I’m just finishing one that’s been highly successful, if I may say so myself. For my 7th and 8th grade geography class (using the ABeka World Geography text) I had my students make play-dough landscapes to demonstrate their understanding of landforms. Starting with a piece of cardstock with blue paper (the landscape’s main body of water) glued to it, students molded mountains, plateaus, peninsulas, etc. from a list of required features. Other features, such as rivers, deltas, and estuaries, were painted on (we used acrylic and tempura paints). Students had fun, and this project even ticks off educational buzzword boxes like differentiated instruction and kinetic learning.
Here’s my list of required features: mountain, hill, plateau, mesa, butte, plain, delta, estuary, peninsula, island, isthmus, stream, river, tributary, lake. All of these are defined in our textbook.
My (or rather, my mom’s) play-dough recipe:
2 cups flour
2 tbsp cream of tartar
Heat to boiling:
1 1/2 cups water
1/2 cup salt
1 tbsp oil
Stir boiling liquid into dry ingredients. Knead until smooth. Store in an airtight container. Two batches was just enough for sixteen students, but your mileage may vary.
Grading: Each required feature is worth five points. If a feature is present and accurately portrayed, all five of its points are awarded to the student. Partial credit may be given for poorly-executed features, such as a too-thick isthmus or mountains and hills that aren’t distinguishable from each other.

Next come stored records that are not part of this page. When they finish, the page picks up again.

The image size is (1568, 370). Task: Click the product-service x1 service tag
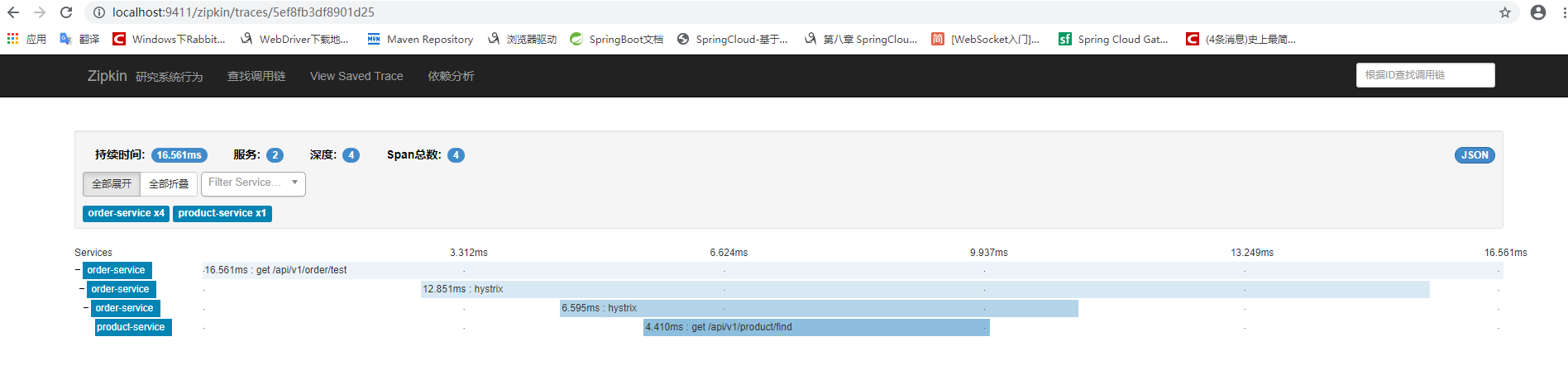222,213
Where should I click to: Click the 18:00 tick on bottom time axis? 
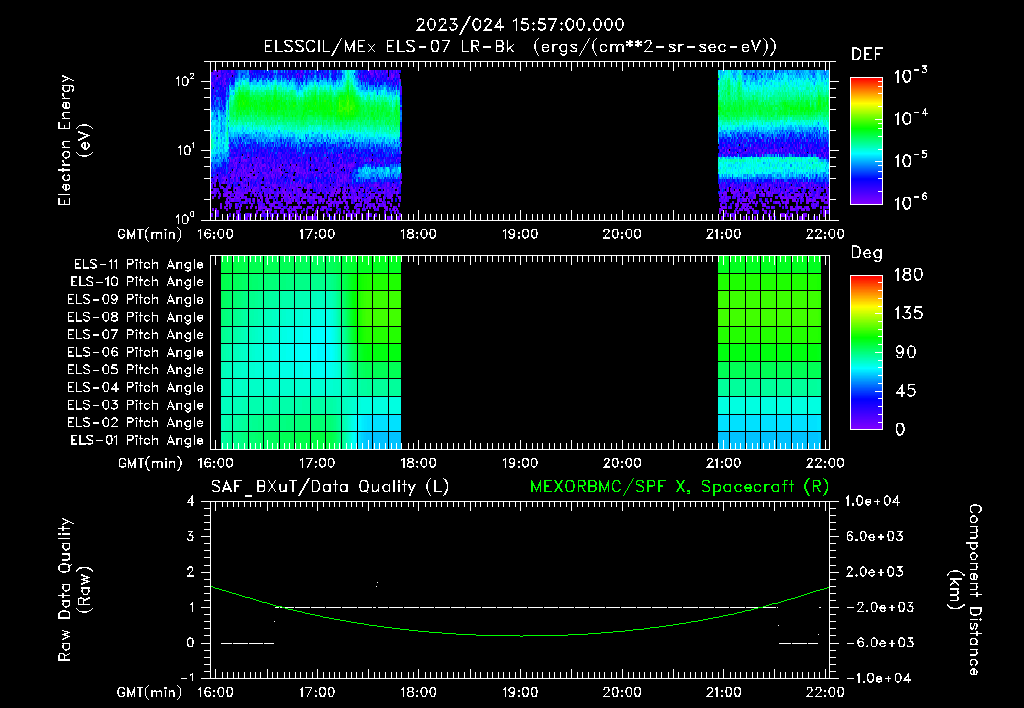pos(418,692)
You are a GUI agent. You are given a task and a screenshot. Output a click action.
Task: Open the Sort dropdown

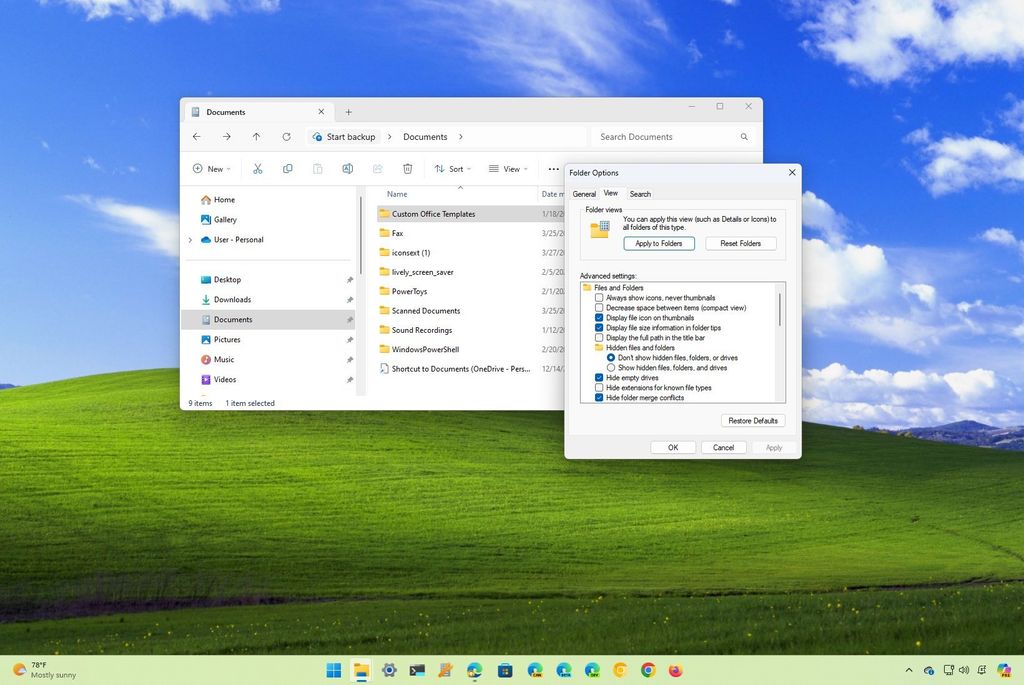453,169
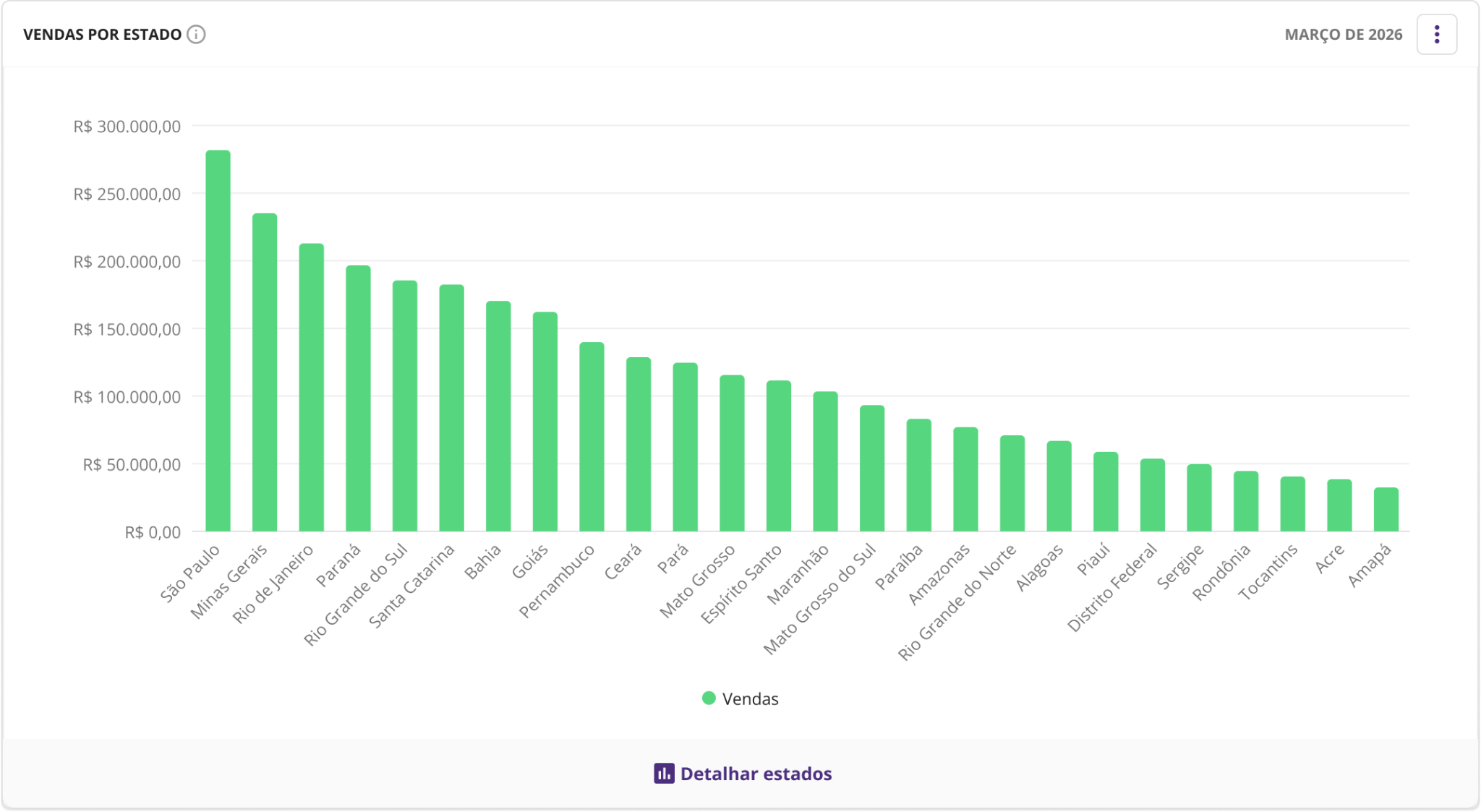Click the Santa Catarina axis label
The image size is (1481, 812).
coord(412,586)
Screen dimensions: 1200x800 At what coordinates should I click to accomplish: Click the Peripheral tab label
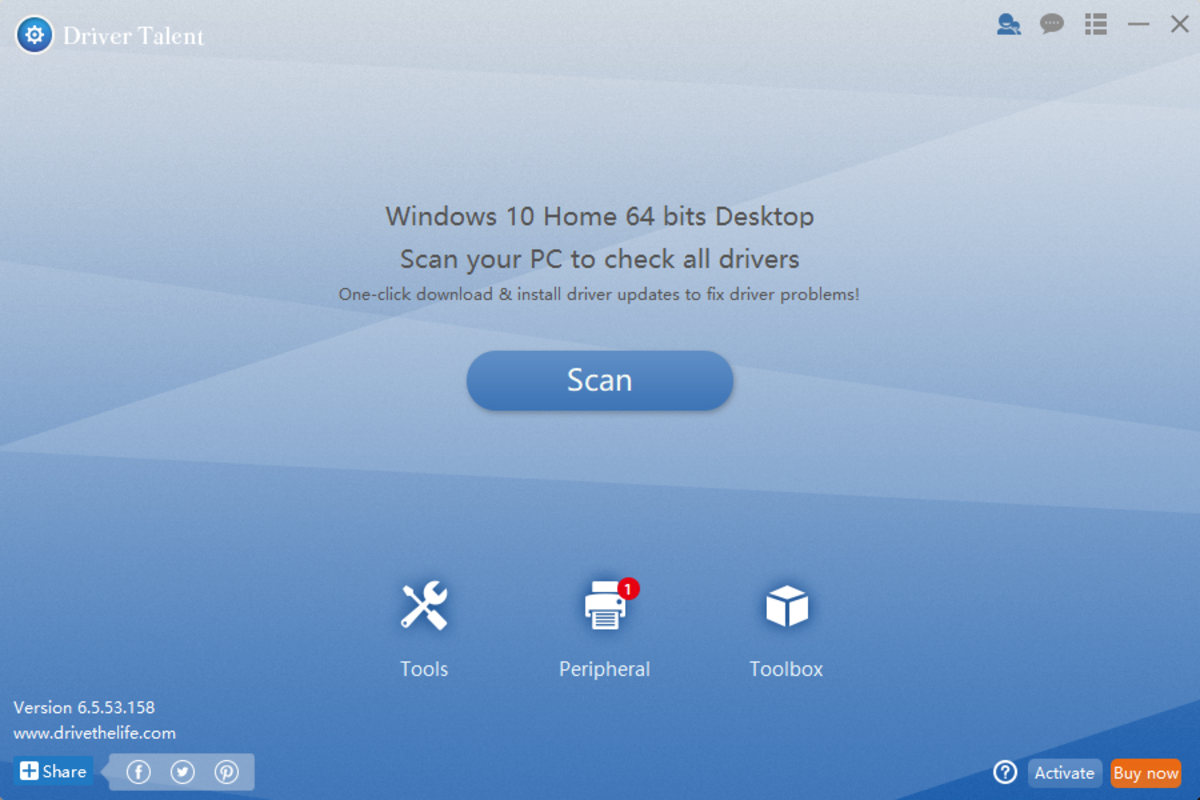[604, 669]
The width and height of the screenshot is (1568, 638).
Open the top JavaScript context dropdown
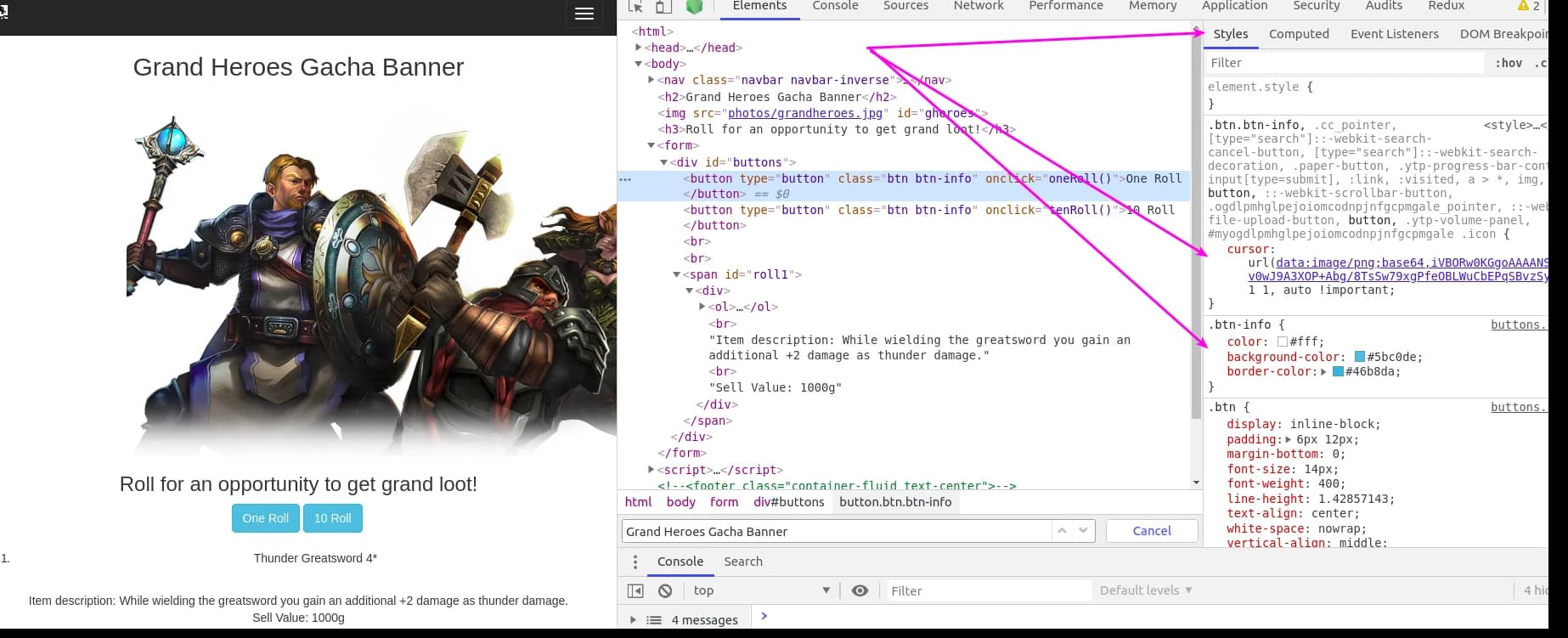[x=761, y=590]
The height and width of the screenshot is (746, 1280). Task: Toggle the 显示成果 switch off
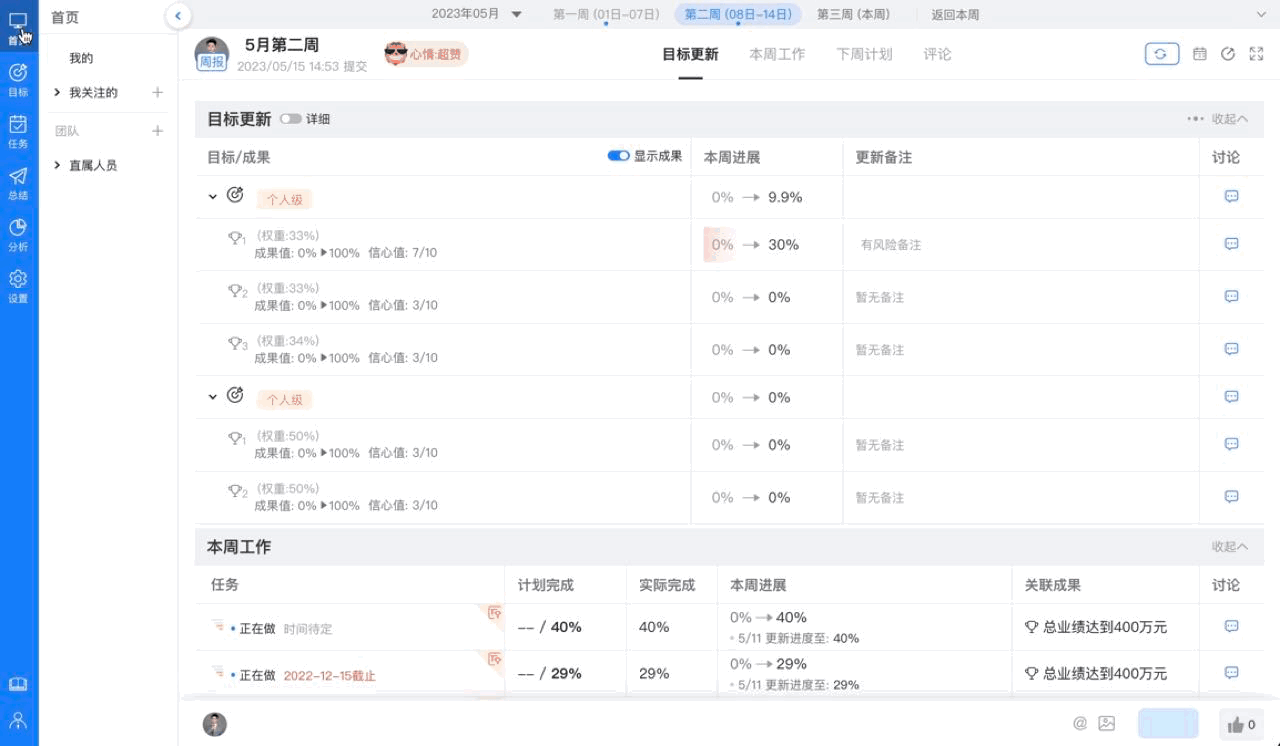(x=618, y=156)
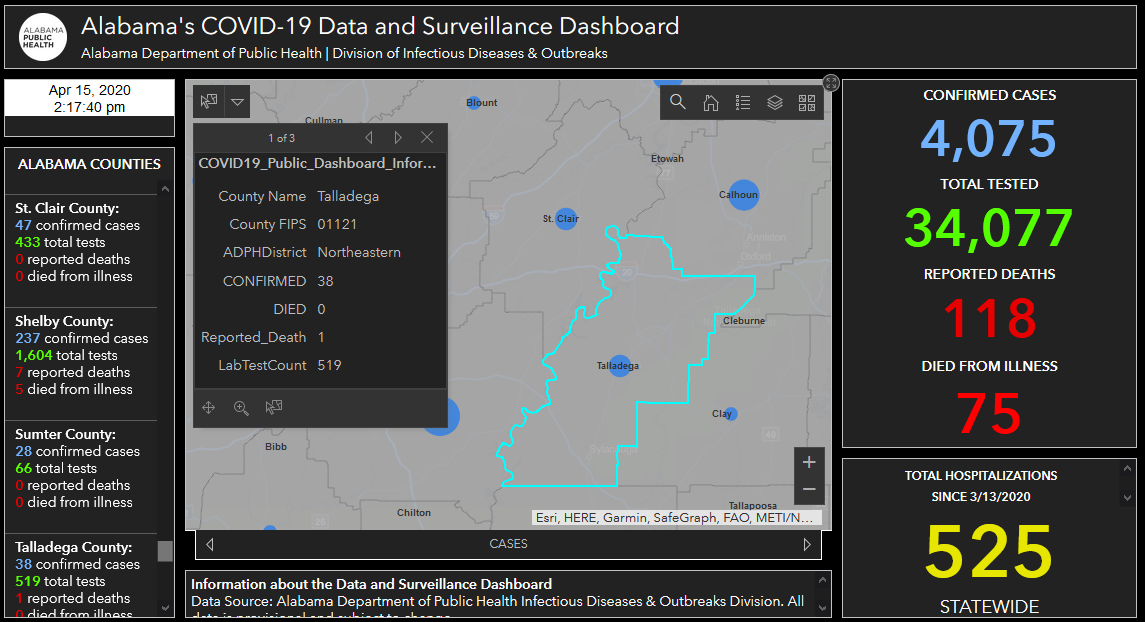Screen dimensions: 1145x622
Task: Select Shelby County in the county list
Action: (64, 322)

Misc. tips: This was my second time doing this project, and I learned from my first go-around that order and organization are important (as if that were a surprise). Have a place for in-progress landscape storage. Have a system for orderly distribution of materials (play-dough, paint, anti-paint-spattered-desk newspaper, etc.). Have a clean-up procedure, and start it about five minutes before the end of the class period. Have green, brown, blue, red or orange (some of those mountains will be volcanic), gray, and white paint available.